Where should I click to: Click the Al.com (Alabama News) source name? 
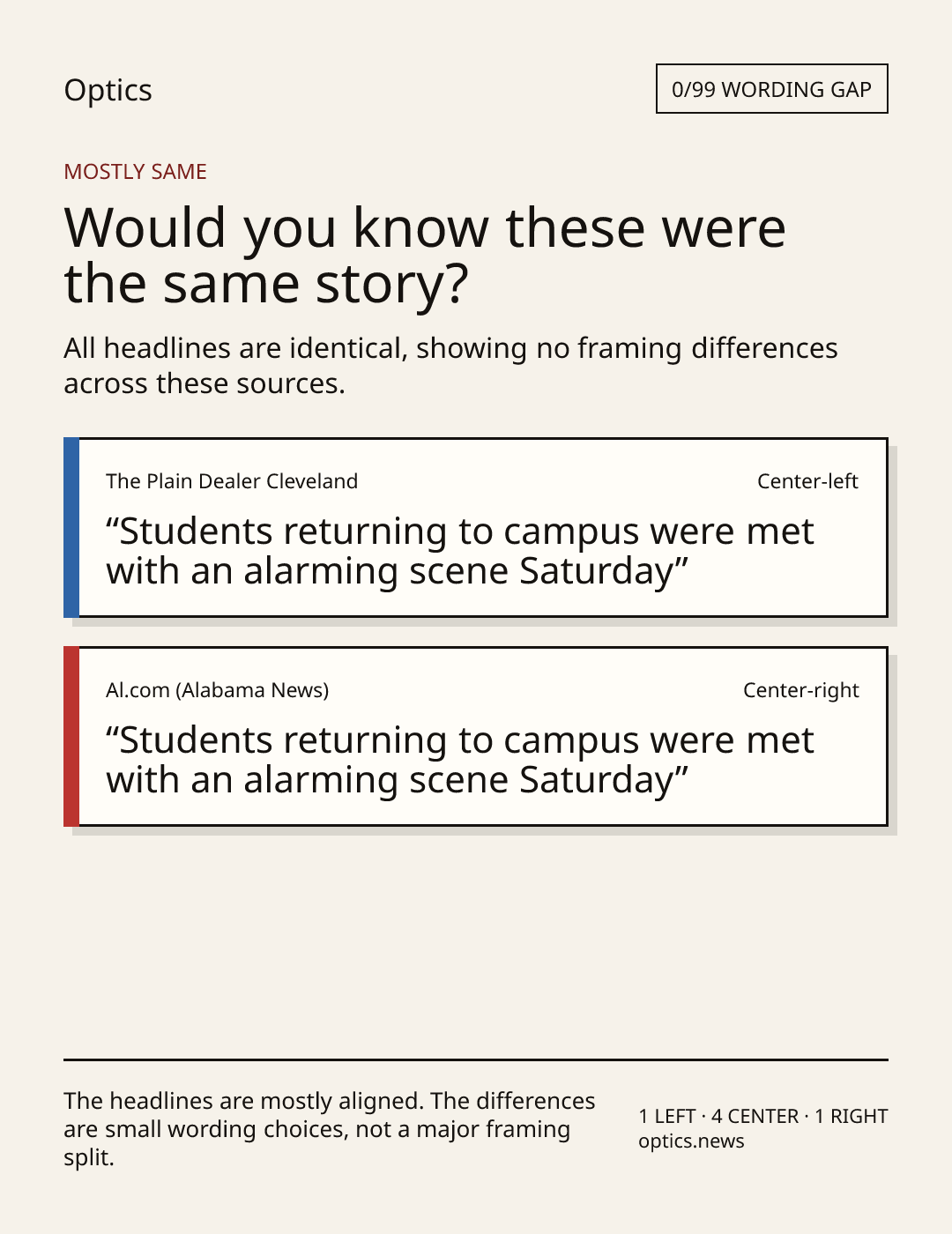(218, 690)
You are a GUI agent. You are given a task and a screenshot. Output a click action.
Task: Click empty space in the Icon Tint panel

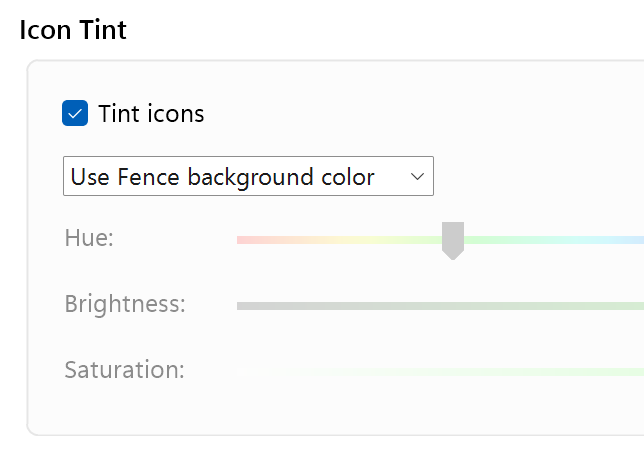pyautogui.click(x=400, y=110)
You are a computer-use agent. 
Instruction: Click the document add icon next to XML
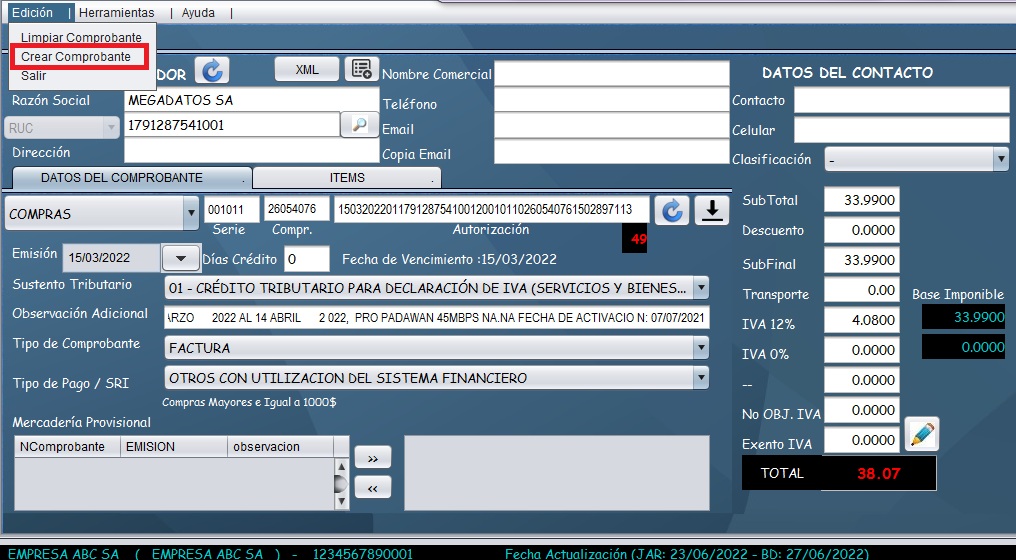coord(360,69)
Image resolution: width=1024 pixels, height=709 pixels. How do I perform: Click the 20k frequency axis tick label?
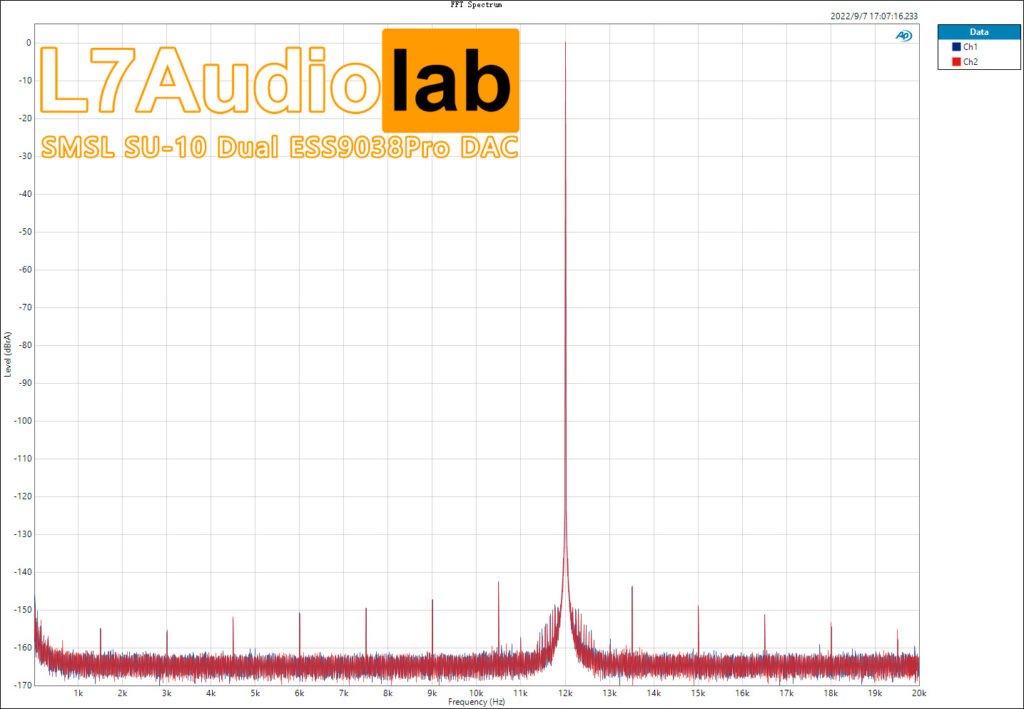point(917,691)
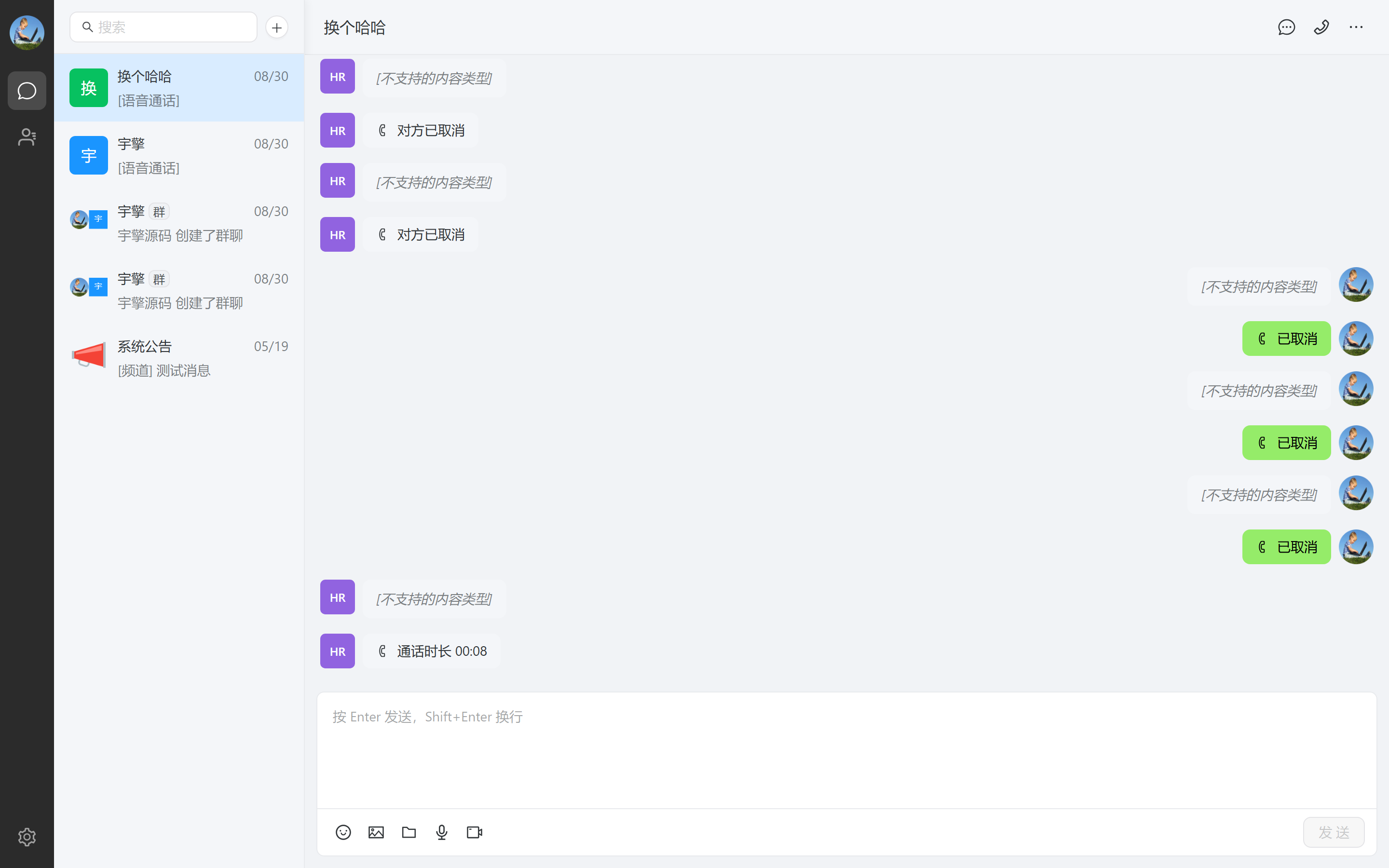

+---+

> **Stated task**
Present the material above as a numbered list, with one entry for each line and no blank lines. Leave the pictures out.

> **Output**
1. Where should I click to: Click the Al.com (Alabama News) source name? 
2. (218, 690)
3. You are a GUI agent. You are given a task and a screenshot. Output a click action.
4. Task: Click empty space in the Icon Tint panel
5. pyautogui.click(x=400, y=110)
6. You are a computer-use agent. 
7. Instruction: Click the document add icon next to XML
8. coord(360,69)
9. Image resolution: width=1024 pixels, height=709 pixels. How do I perform: Click the 20k frequency axis tick label?
10. point(917,691)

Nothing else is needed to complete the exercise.